• _TASK TO CARRY OUT_
Reproduce the entries below with "window" swapped for "application" and every other character unchanged, leaving the pictures out.
──────
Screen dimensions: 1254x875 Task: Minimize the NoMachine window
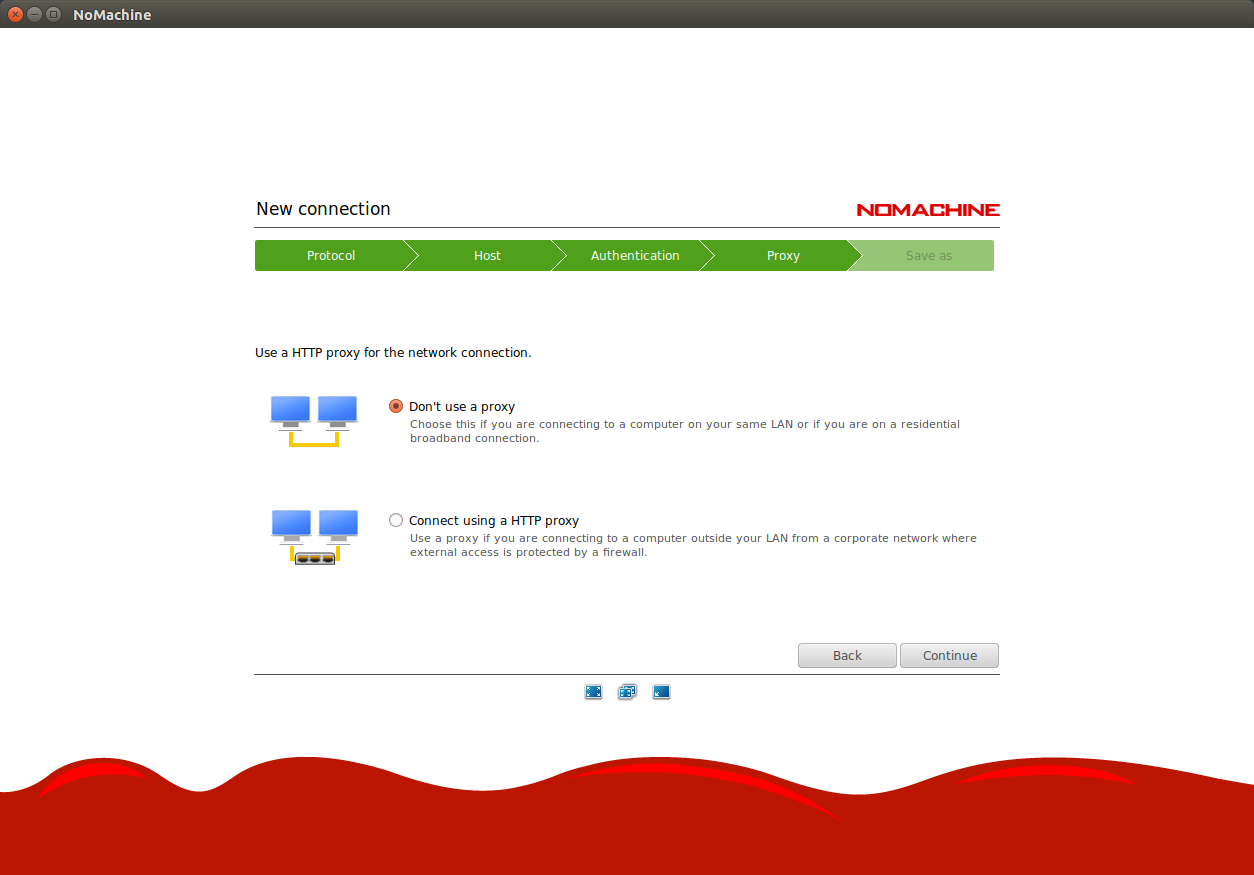click(34, 15)
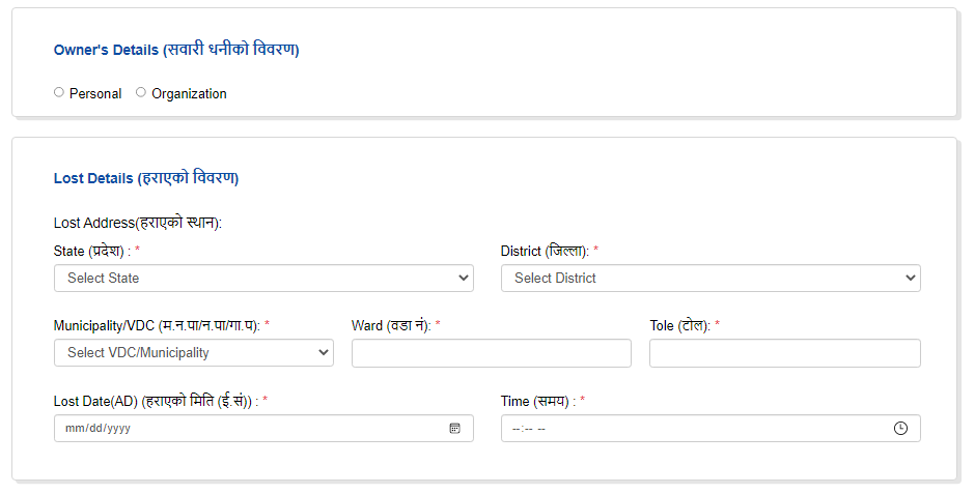Click the Owner's Details section heading
This screenshot has width=977, height=495.
click(176, 49)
──────
• _RESPONSE_
Screen dimensions: 1254x875 Task: Minimize the NoMachine application
click(34, 15)
Click the Owner's Details section heading
This screenshot has width=977, height=495.
click(176, 49)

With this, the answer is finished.